··· Records supplied ···
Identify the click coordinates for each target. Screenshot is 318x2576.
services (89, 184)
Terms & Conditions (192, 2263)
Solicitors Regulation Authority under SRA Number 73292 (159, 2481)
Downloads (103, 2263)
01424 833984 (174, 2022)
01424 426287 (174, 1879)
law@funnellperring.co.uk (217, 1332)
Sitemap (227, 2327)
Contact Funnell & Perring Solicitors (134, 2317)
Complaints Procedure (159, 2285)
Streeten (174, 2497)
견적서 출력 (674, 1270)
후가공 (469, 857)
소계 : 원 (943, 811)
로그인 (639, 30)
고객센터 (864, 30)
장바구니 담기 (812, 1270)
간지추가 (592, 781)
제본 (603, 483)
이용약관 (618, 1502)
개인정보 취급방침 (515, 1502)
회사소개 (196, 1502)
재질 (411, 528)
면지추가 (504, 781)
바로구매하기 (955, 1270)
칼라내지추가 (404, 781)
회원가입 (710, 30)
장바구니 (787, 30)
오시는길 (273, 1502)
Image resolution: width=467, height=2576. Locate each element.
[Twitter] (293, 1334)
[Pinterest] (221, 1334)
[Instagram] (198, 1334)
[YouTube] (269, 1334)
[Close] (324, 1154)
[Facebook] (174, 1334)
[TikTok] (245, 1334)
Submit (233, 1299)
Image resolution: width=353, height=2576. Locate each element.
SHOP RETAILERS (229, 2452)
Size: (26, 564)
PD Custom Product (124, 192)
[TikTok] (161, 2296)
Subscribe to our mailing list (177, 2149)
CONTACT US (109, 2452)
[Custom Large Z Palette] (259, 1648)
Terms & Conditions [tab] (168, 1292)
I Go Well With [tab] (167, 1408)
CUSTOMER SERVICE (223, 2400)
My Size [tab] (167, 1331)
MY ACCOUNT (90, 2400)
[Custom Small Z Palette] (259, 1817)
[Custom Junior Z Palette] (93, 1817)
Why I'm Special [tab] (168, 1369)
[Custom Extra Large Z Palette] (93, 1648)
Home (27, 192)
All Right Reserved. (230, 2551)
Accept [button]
···
## Required work:
With no line skipped, copy the entries exactly as written.

## Result below:
Identify the click coordinates for each target. Screenshot is 318x2576.
services (89, 184)
Terms & Conditions (192, 2263)
Solicitors Regulation Authority under SRA Number 73292 (159, 2481)
Downloads (103, 2263)
01424 833984 (174, 2022)
01424 426287 (174, 1879)
law@funnellperring.co.uk (217, 1332)
Sitemap (227, 2327)
Contact Funnell & Perring Solicitors (134, 2317)
Complaints Procedure (159, 2285)
Streeten (174, 2497)
견적서 출력 (674, 1270)
후가공 (469, 857)
소계 : 원 (943, 811)
로그인 (639, 30)
고객센터 (864, 30)
장바구니 담기 (812, 1270)
간지추가 (592, 781)
제본 (603, 483)
이용약관 (618, 1502)
개인정보 취급방침 (515, 1502)
회사소개 (196, 1502)
재질 (411, 528)
면지추가 (504, 781)
바로구매하기 (955, 1270)
칼라내지추가 (404, 781)
회원가입 (710, 30)
장바구니 (787, 30)
오시는길 (273, 1502)
Image resolution: width=467, height=2576. Locate each element.
[Twitter] (293, 1334)
[Pinterest] (221, 1334)
[Instagram] (198, 1334)
[YouTube] (269, 1334)
[Close] (324, 1154)
[Facebook] (174, 1334)
[TikTok] (245, 1334)
Submit (233, 1299)
Image resolution: width=353, height=2576. Locate each element.
SHOP RETAILERS (229, 2452)
Size: (26, 564)
PD Custom Product (124, 192)
[TikTok] (161, 2296)
Subscribe to our mailing list (177, 2149)
CONTACT US (109, 2452)
[Custom Large Z Palette] (259, 1648)
Terms & Conditions [tab] (168, 1292)
I Go Well With [tab] (167, 1408)
CUSTOMER SERVICE (223, 2400)
My Size [tab] (167, 1331)
MY ACCOUNT (90, 2400)
[Custom Small Z Palette] (259, 1817)
[Custom Junior Z Palette] (93, 1817)
Why I'm Special [tab] (168, 1369)
[Custom Extra Large Z Palette] (93, 1648)
Home (27, 192)
All Right Reserved. (230, 2551)
Accept [button]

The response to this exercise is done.